What events, trends and movements had the greatest impact on the culinary industry in 2022, and what are the major factors that you predict will shape the industry in 2023?


Liana Wood: In reflection on 2022 and looking forward to 2023, I feel that we’ve seen an increased awareness around sustainability and the impact we have on our environment and our food systems. Throughout the year, I have read and viewed countless publications speaking to environmental awareness and the need for sustainable practices. Topics that come to mind and have trended include regenerative and agroecological farming, plant-forward menu and product development, citizen education and awareness, and overall environmental and animal welfare.

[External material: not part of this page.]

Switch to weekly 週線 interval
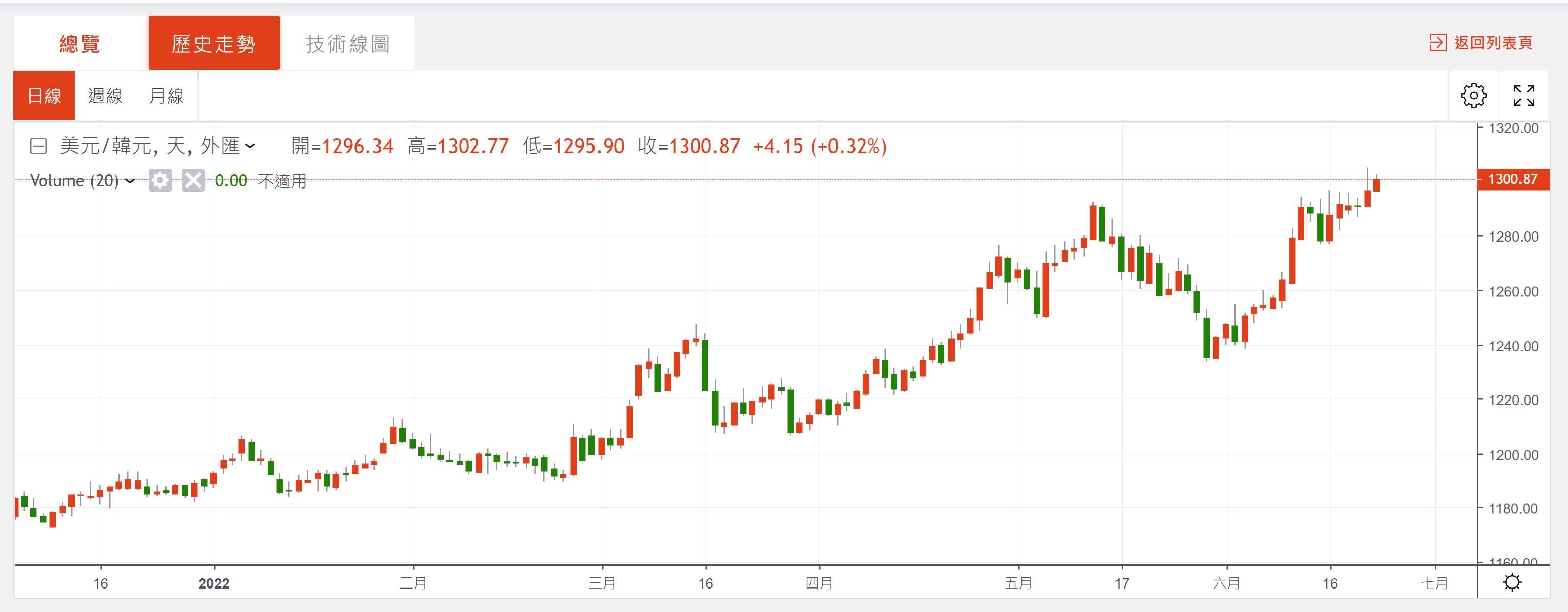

With this, it has been inspiring to see that chefs, scientists, farmers, legislators, etc., are working together to develop conscientious practices, products, and policies that will carry us into the future. With the global population forecasted to reach almost 10 billion in the next 30 years, there will be a consistent need to find ways to meet food production demands that are considerate and kind to the planet. As a teacher, the topic of sustainability is part of the conversation in nearly all classes as this is an important subject for our students. Going into 2023, I feel that the focus on our food systems and sustainability will continue to be a priority and one that I’m excited to explore and contemplate in my courses.


Willa Zhen: Inflation and the on-going effects of the COVID-19 pandemic continue to impact the culinary industry. It’s an uncomfortable thing to talk about, but the reality is we’re going to be living with the impacts for a long time. The high costs of rent, fuel, food and everything else make an already tough industry even tougher to be in. Food businesses continue to struggle with attracting and keeping talent. Workers have been pushing for fair wages for their work and are demanding that employers do better in terms of working conditions. There’s also the tremendous mental health impact of being frontline workers serving the public.

This can feel like doom and gloom. But we can also take this as a moment to innovate. It’s been a good time to ask, ‘What’s next? How can we do better? How might we do more with what feels like less?’ Many food businesses are looking at their values and shifting how they do things.

Many in the culinary industry are stepping back to say they don’t have to be everything to everyone. Businesses are trimming menus to focus on what they’re good at instead of offering everything under the sun. Many businesses are taking a step back to think about the sustainability of their business models. Owners and operators are less afraid to take days off, to acknowledge the importance of mental health, and to raise prices so they can pay farmers, vendors, and employees fair wages. Of course, this hasn’t happened everywhere. But what used to be whispered in walk-in fridges have now become talking points across the industry.

What is the best thing you ate in 2022?

LW: The best thing I ate in 2022 was a plate of my Baba’s pierogies. Every week for over 80 years she was in her kitchen making pierogi and they’ve always been a favorite! She would spend hours making the dough, fillings and caramelized onion butter sauce and then hand rolling, cutting, and forming hundreds of individual pierogi to make up packages for her family and friends. We never leave her house without eating pierogi and taking dozens home! You can feel and taste the love and care in each bite!

WZ: Roasted chicken with fish sauce butter. The recipe is from Eric Kim of the New York Times. It is the most magical sauce because it is rich, savory and so delicious. It is a surprise combination because most people wouldn’t think to pair fish sauce with butter. I served my dish with a light green salad and crusty bread. I ended up scooping every last drop of the sauce because it is that good. It’s a perfect weeknight dish, and it’s also the type of dish that would impress your dinner party guests.

The other surprise hit was Alabama-style barbecue. It was completely new to me and so different from all the vinegar and ketchup-based sauces that dominate barbecue. This style uses a mayonnaise-based white barbecue sauce that’s slathered all over a smoked chicken. It’s a shame this style of barbecue doesn’t make it far beyond state lines. I can see why Alabamans want to keep it all to themselves!